No creo arriesgado pensar que la modificación de la sentencia del futbolista (y no la de sus compañeros) se debió a la visibilidad que el caso adquirió al tratarse de un participante del coincidente mundial de fútbol de Catar, y también quizás al hecho de que el jugador representa un valor defendido por la mayor parte de Occidente: la igualdad de derechos de la mujer. Es dudoso que la modificación se haya debido a una repentina concientización por parte de Irán sobre la objetividad de los derechos humanos o sobre la universalidad de la dignidad femenina.

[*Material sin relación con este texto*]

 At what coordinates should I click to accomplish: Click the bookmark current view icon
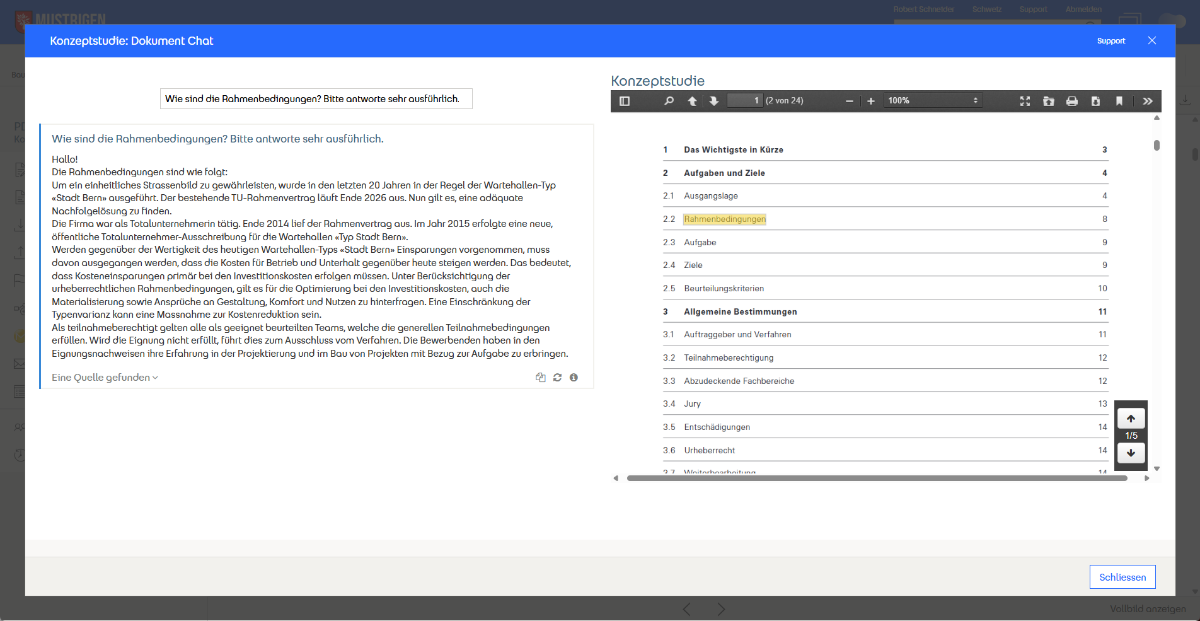[1119, 101]

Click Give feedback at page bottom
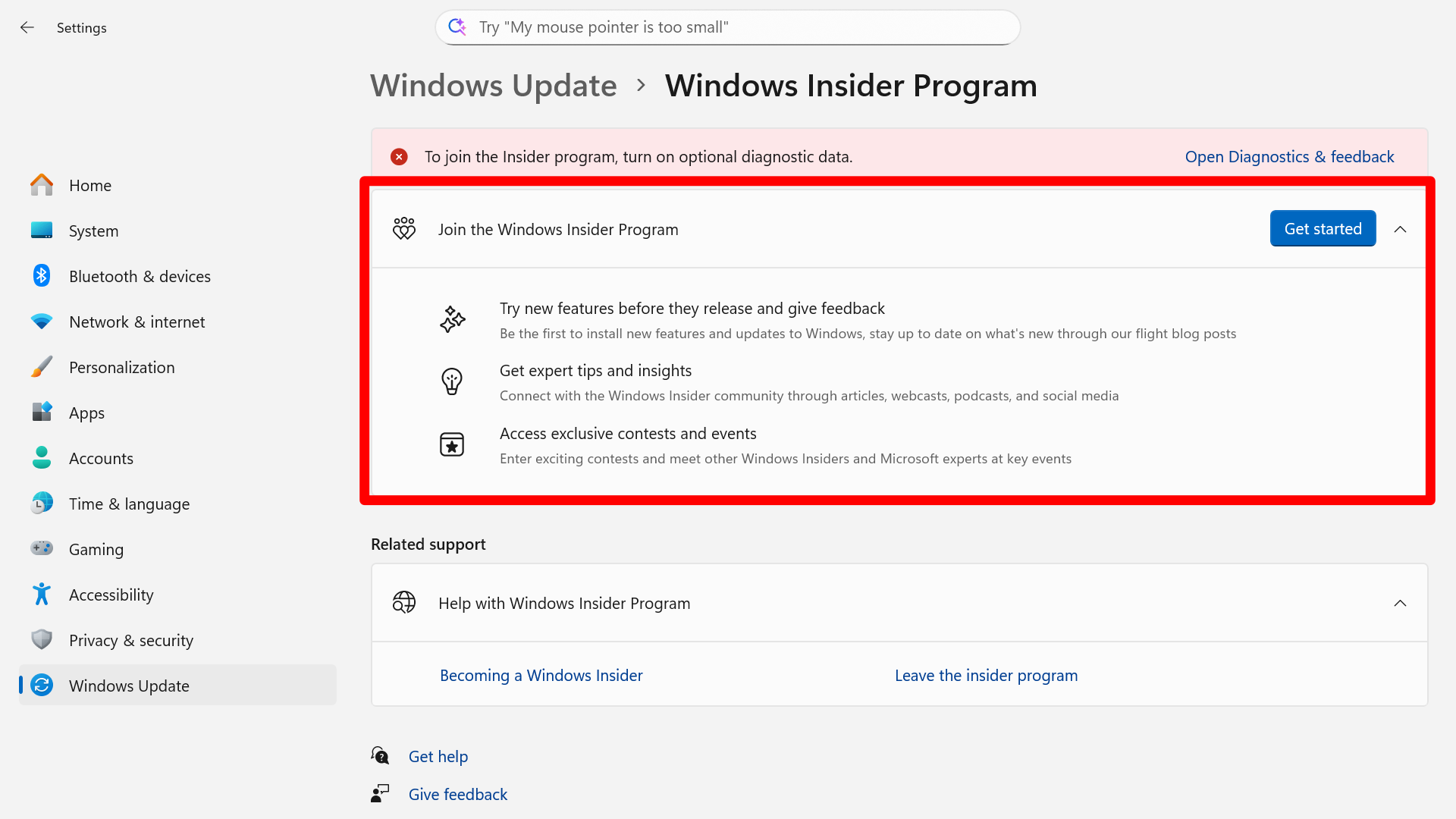click(457, 793)
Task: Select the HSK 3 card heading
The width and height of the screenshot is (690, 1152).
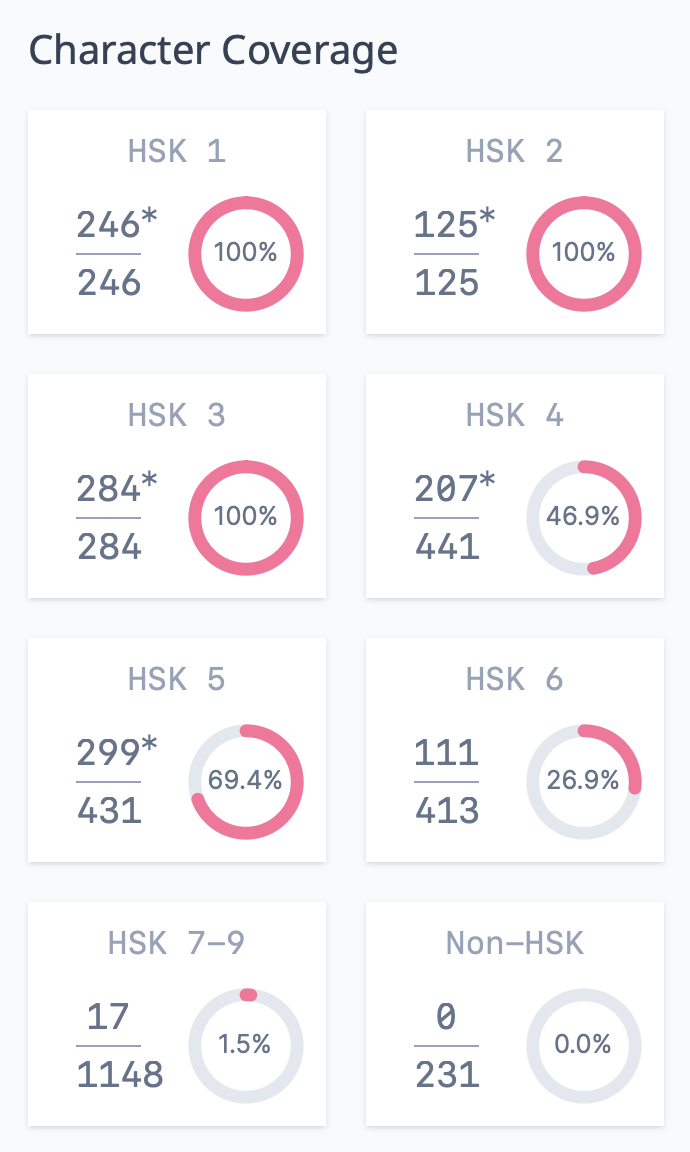Action: click(176, 415)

El enfrentamiento que suscitó el caso de Amir entre las verdades morales de un país asiático y las verdades morales occidentales, y la discusión sobre si es válido emitir un juicio de valor sobre la condena al iraní, retoma el hilo comenzado por los sofistas y Platón, en la Antigüedad griega. Mientras el sofista Protágoras1 defendía la versatilidad y la subjetividad de la verdad, del bien y de la Belleza, el autor de la Apología de Sócrates construyó su pensamiento sobre la creencia de que existen principios universales cuya verdad no depende ni de una opinión personal ni de una práctica cultural particular.

Para nosotros, el caso de Amir nos invita a profundizar en la pregunta por la existencia o ausencia de verdades universales (como el derecho a la vida) y si estas valen más que una práctica cultural particular. Si fuera este último el caso, cabe creer en una justificada crítica e intervención, como mínimo conceptual.

Notas

1 Protágoras de Abdera (485-411 a. C.) fue amigo de Pericles e impartió clases en Atenas. Es el autor de la célebre sentencia «El hombre es la medida de todas las cosas, de las que son en cuanto son y de las que no son en cuanto que no son», representando de esta manera al subjetivismo y al relativismo filosófico. Platón se opuso vehementemente a la idea protagórica de que no existen verdades universales y plasmó muchas de sus críticas en el diálogo Teetetos.